Dalil dari qo’idah ini adalah:
1.       Dalil dari Al Qur’an al karim
Firman Allah SWT,
Dan kebanyakan mereka tidak mengikuti kecuali persangkaan saja. Sesungguhnya persangkaan itu tidak sedikitpun berguna untuk mencapai kebenaran. ( Qs: Yunus 36 )
2.       Dalil dari As sunnah
Rasulullah SAW bersabda dari hadits abu hurairoh ra:
Apbila salah seorang dari kalian mendapatkan ada yang tidak beres dari perutnya, lalu rancu baginya perkara itu, keuar atau tidak?

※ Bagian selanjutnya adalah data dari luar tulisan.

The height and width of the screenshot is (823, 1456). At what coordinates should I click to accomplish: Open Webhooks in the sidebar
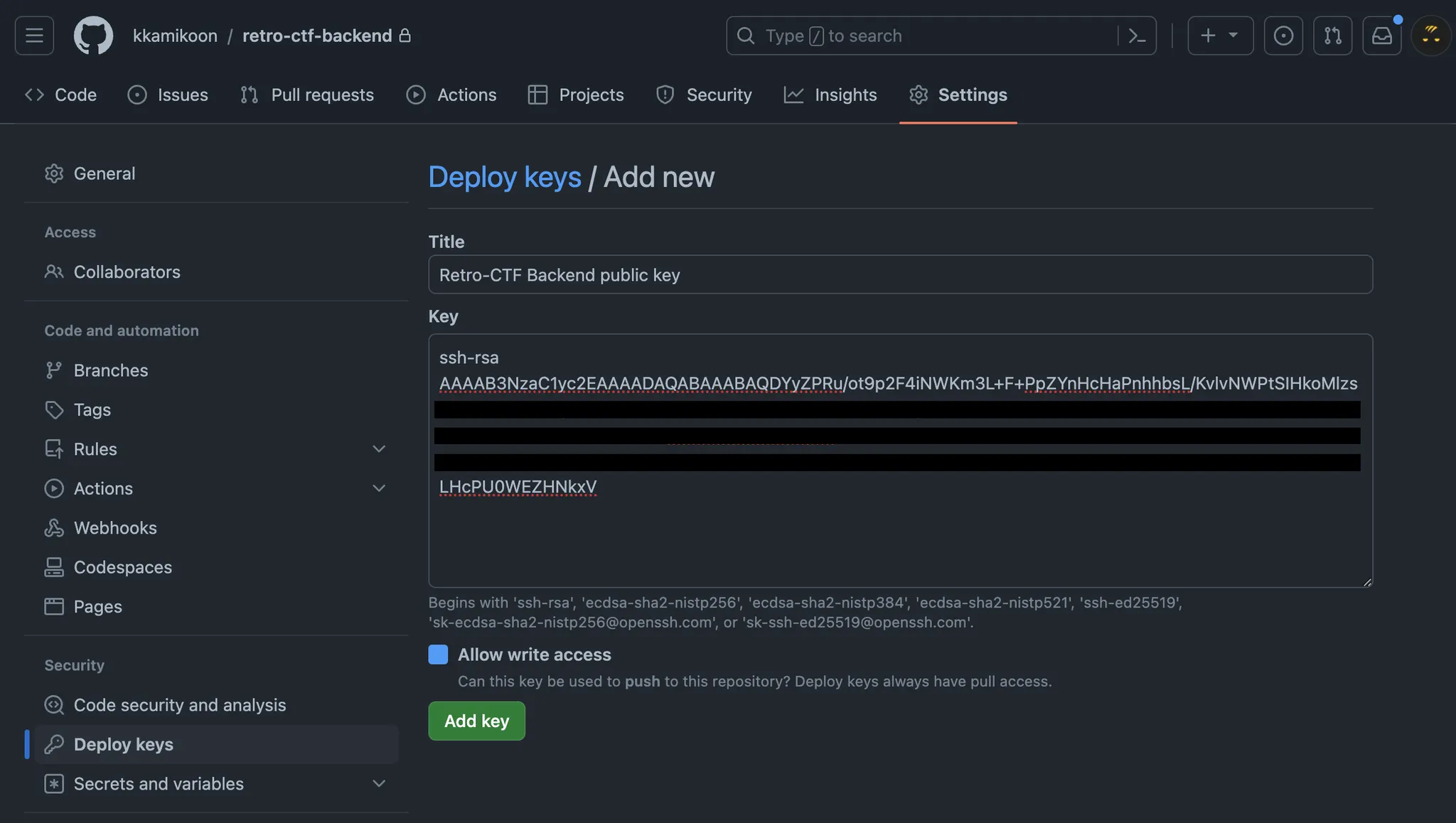pos(115,527)
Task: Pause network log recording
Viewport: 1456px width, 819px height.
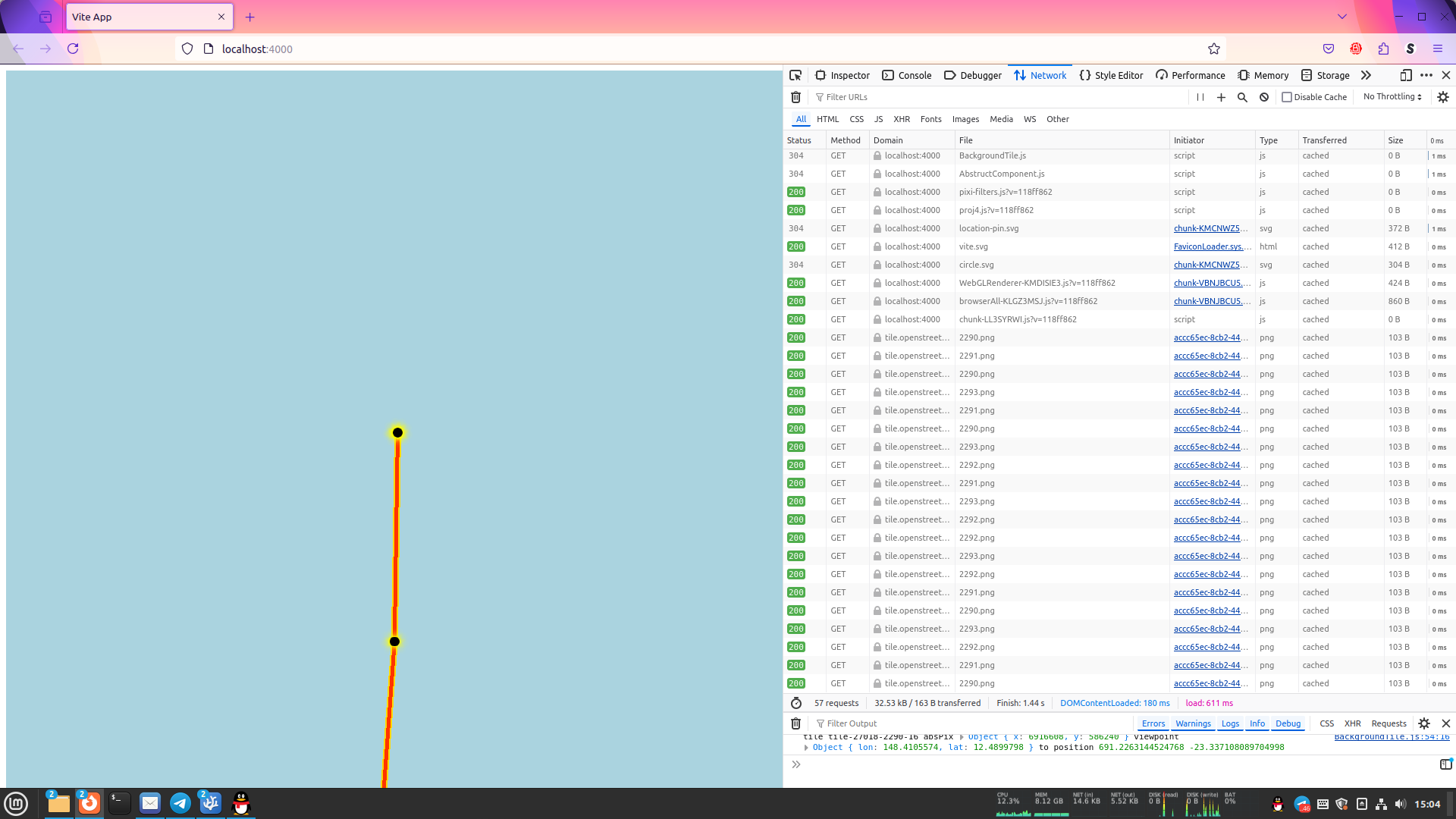Action: pos(1200,97)
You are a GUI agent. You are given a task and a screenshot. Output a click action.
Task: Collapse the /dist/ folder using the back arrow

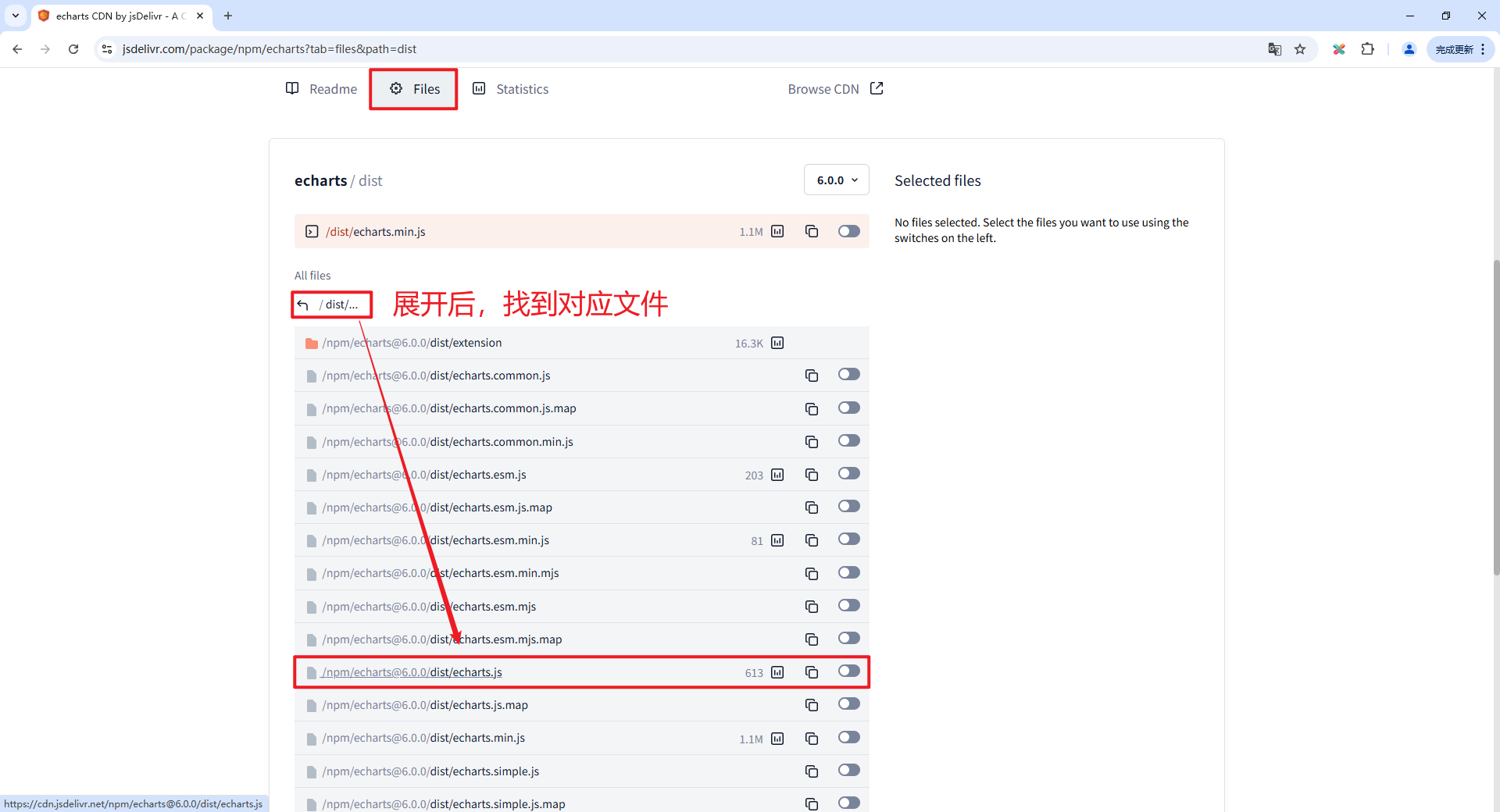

Maka janganlah dia keluar dari masjid hingga ia mendapatkan ( mencium ) bau atau ( mendengar ) suaranya. ( HR, Muslim : kitab alwudhu’ ).
Hadits dari ‘abdullah bin zaid ra:
Ada seorang laki – laki megadukan kepada Rasulullah SAW bahwa dia mendapatkan sesuatu didalam shalatnya, Rasulullah SAW bersabda “ dia tidak perlu membatalkan shalatnya hingga ia mendengar suara dan mencim baunya”. ( HR: Muslim ).
Dan lain – lainnya.
3.       Dalil ‘aqliyun
Sesunnguhnya suatu keyakinan itu lebih kuat dari keragu – raguan karena dalam keyakinan itu terdapat hukum qoth’i yang lazim maka tidak bisa diruntuhkan suatu keyakinan itu dengan keragu – raguan[1].

Makna Qo’idah
Ø  Secara bahasa
Yakin adalah ketenangan atau ketentraman hati terhadap kebenaran sesuatu.
Ragu adalah keragu – raguan yang mutlaq, dan menurut fuqoha’ ragu disini adalah ragu dalam mengerjakan sesuatu antara mengerjakan atau meninggalkannya.
Sedangkan ragu menurut istilah usuliyin adalah berhenti atau berada ditengah – tengah dari dua ujung sesuatu.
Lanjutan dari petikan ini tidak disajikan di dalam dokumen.